◆ EXTRACTED INFORMATION ◆
□ □ □

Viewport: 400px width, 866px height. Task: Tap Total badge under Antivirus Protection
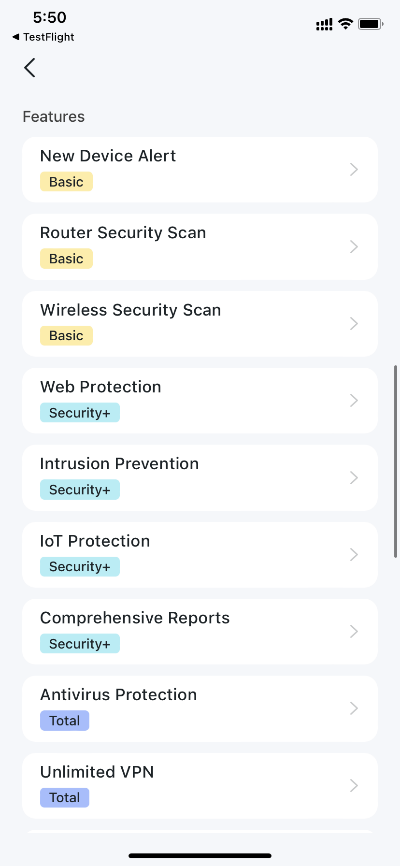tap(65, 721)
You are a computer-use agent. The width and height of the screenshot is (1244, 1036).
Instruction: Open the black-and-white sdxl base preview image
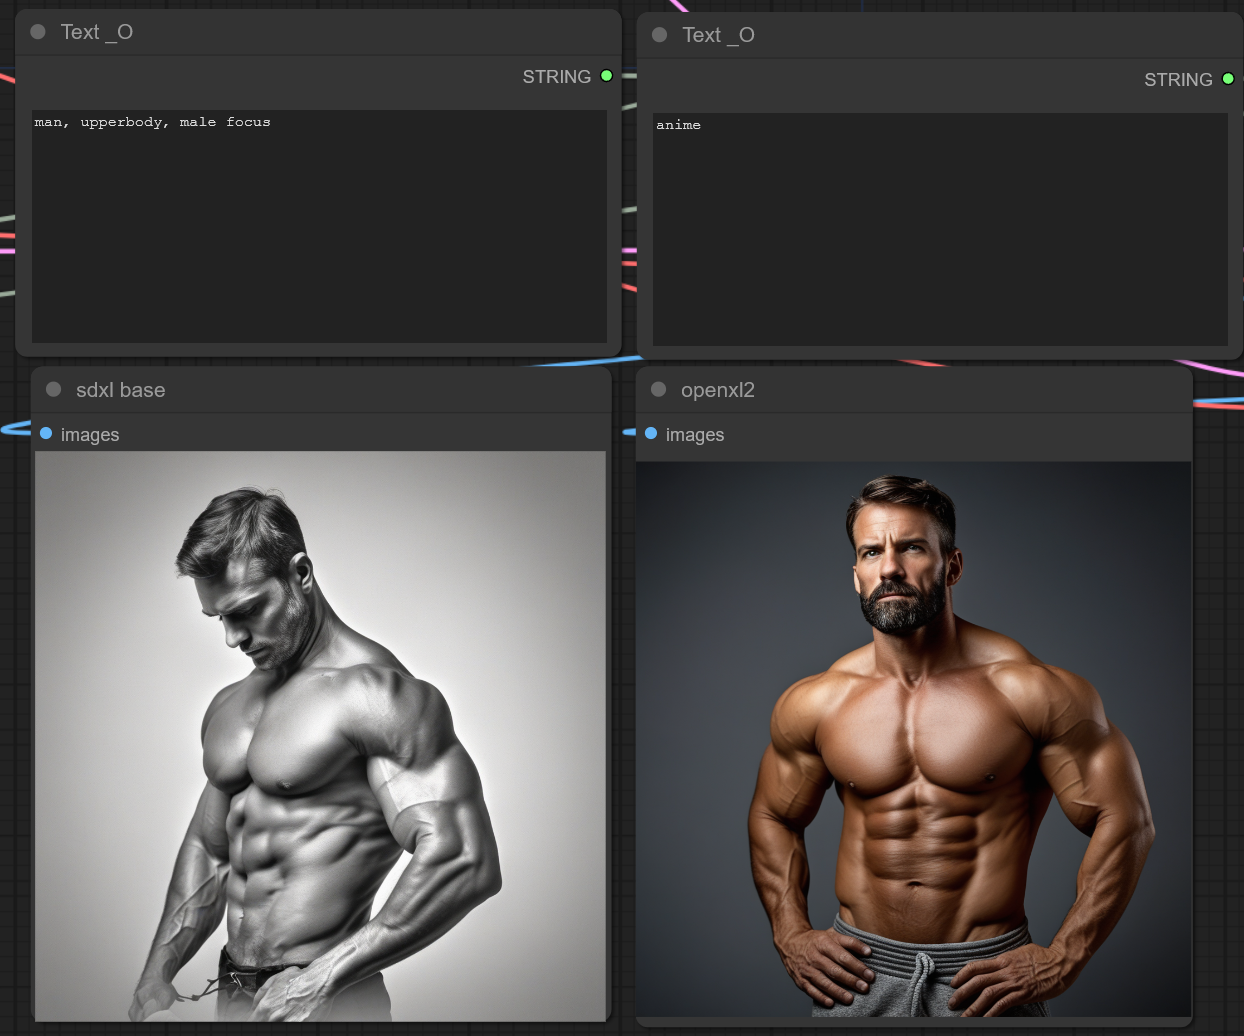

□ □ □

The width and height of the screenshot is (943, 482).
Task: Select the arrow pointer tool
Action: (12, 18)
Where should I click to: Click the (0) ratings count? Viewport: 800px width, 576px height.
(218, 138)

□ □ □

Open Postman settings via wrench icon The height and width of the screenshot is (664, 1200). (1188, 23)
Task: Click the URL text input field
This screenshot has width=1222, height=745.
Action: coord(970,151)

□ □ □

Pictures aside, return exactly the lines from the data above, starting at the line that has "Viewport: 400px width, 866px" and ending at the line that has "Instruction: Open the", both included.

Viewport: 400px width, 866px height. Task: Tap Total badge under Antivirus Protection
tap(65, 721)
You are a computer-use agent. The width and height of the screenshot is (1244, 1036).
Instruction: Open the black-and-white sdxl base preview image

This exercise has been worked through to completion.